The obvious explanation for the PC panic’s (temporary) disappearance would seem to be the September 11 attacks—it’s hard to get people to fight over euphemisms when they’re united by a common enemy. In fact, 9/11 brings us full circle back to Bill Maher and Politically Incorrect. On the episode that aired six days after 9/11, Maher—in a moment of agreement with his guest Dinesh D’Souza, interestingly enough—opined that the terrorists who had perpetuated the suicidal attacks on the World Trade Center and the Pentagon were “brave” while U.S. foreign policy in the Middle East had been “cowardly.” He was arguably correct about this, but it turned out to be what exactly no one wanted to hear at the time—that is, it was politically incorrect, in the literal sense of being incorrect in the minds of the polity. And so it was that Politically Incorrect was cancelled because the host had said something… politically incorrect. Similarly, James Finn Garner faded into obscurity (he’s writing “clown noir” these days), and while South Park is still around, its main function is as a whipping boy for people seeking something to blame for Donald Trump’s 2016 electoral victory.

Appropriately, Donald Trump is still one of the few using the phrase “political correctness” with a straight face, making many of us wonder—and not for the first time—if he’s trapped in a time warp. “This political correctness,” he announced on Meet the Press in 2015, “is just absolutely killing us as a country. You can’t say anything. Anything you say today, they’ll find a reason why it’s not good.”

If this were my personal experience, I would strongly consider the possibility that what I was saying actually was not good, but this is one of the (few) areas where Donald Trump happens to be correct. I mean, in a political sense. That is to say, he’s politically—wait, what am I trying to say here?

What I’m trying to say is that Donald Trump’s proclamation—believe it or not—correctly reflects the views of the polity, and not in a small way, either. In a 2018 study titled Hidden Tribes: A Study of America’s Polarized Landscape, the researchers found that fully eighty percent of Americans surveyed agreed with the statement “Political correctness is a problem in our country.” And if you’re thinking “Yeah, all the old, racist white people,” you’re actually wrong: young people and people of color agreed with the statement at about the same rate. So while “political correctness” might now go by other names (see: “virtue signalling”; “cancel culture”; “wokeness”), it turns out an awful lot of us still think it’s a huge problem.

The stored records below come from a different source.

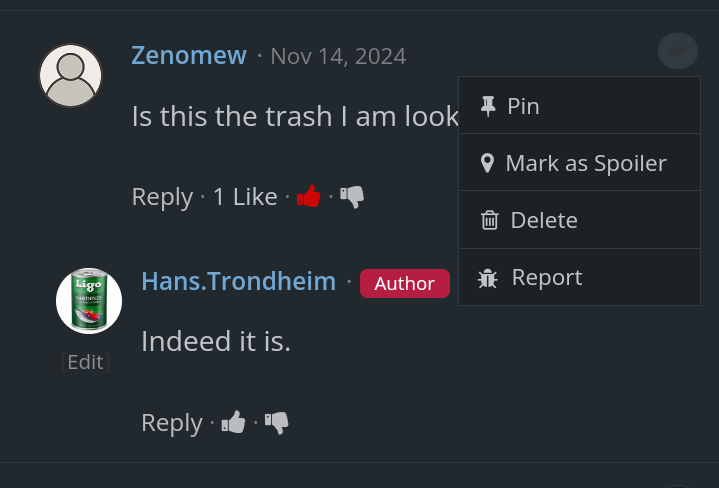Select the Delete menu entry
The height and width of the screenshot is (488, 719).
[544, 220]
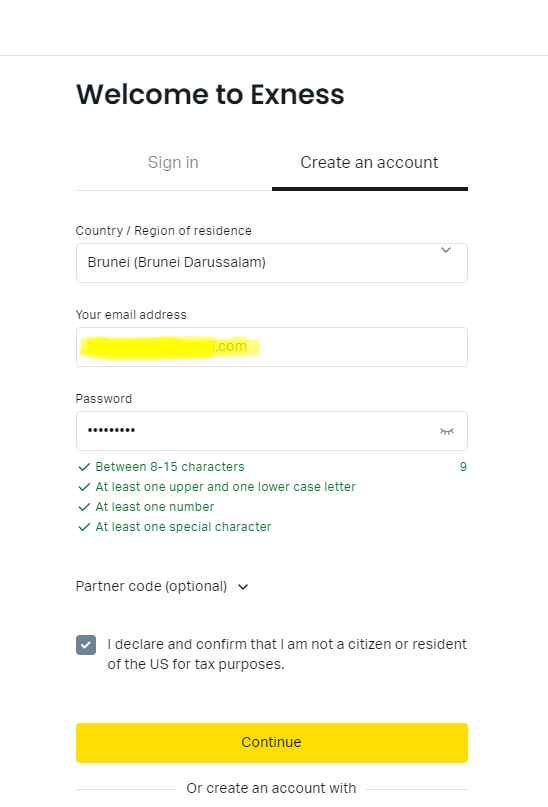Focus the Password input field
This screenshot has width=548, height=807.
272,431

It’s somewhat ironic, then—or not, if you know how these things tend to work—that those least likely to think political correctness is a problem were overwhelmingly white, wealthy, and educated. For anyone who’s been following this column, that shouldn’t be a surprise at all: as we’ve hit on many times, faddish behavior (in this case, using the latest euphemisms and believing the latest orthodoxies) tends mainly to function as a means for the upper-middle-class to shore up their status. To those actually suffering society’s injustices, though, the requirement to constantly learn new sets of euphemisms is just another burden. 

I’m preaching to myself here as much as anyone. I’m privileged by any reasonable definition of the word, and while I’m generally reluctant to identify with any political “team,” my views are somewhere left of center. And yet I’m reminded of what St. James says in his epistle about the vast gulf between words and actions:

If a brother or sister is poorly clothed and lacking in daily food, and one of you says to them, “Go in peace, be warmed and filled,” without giving them the things needed for the body, what good is that?

It isn’t that words are entirely powerless (and in fact, James tells us the opposite in the next chapter), but the idea that real societal problems can be solved by policing words is almost certainly a misguided one. Add into that Jesus’ choice words about public performance of morality vs. actual good works, and you’ve got a pretty good argument that “political correctness”—or whatever you want to call it—probably isn’t the solution to the world’s problems, and might even be exacerbating them.

Which is just as well, because if history is any indication, we’re due for another wave of edgelord cringe in five or ten years.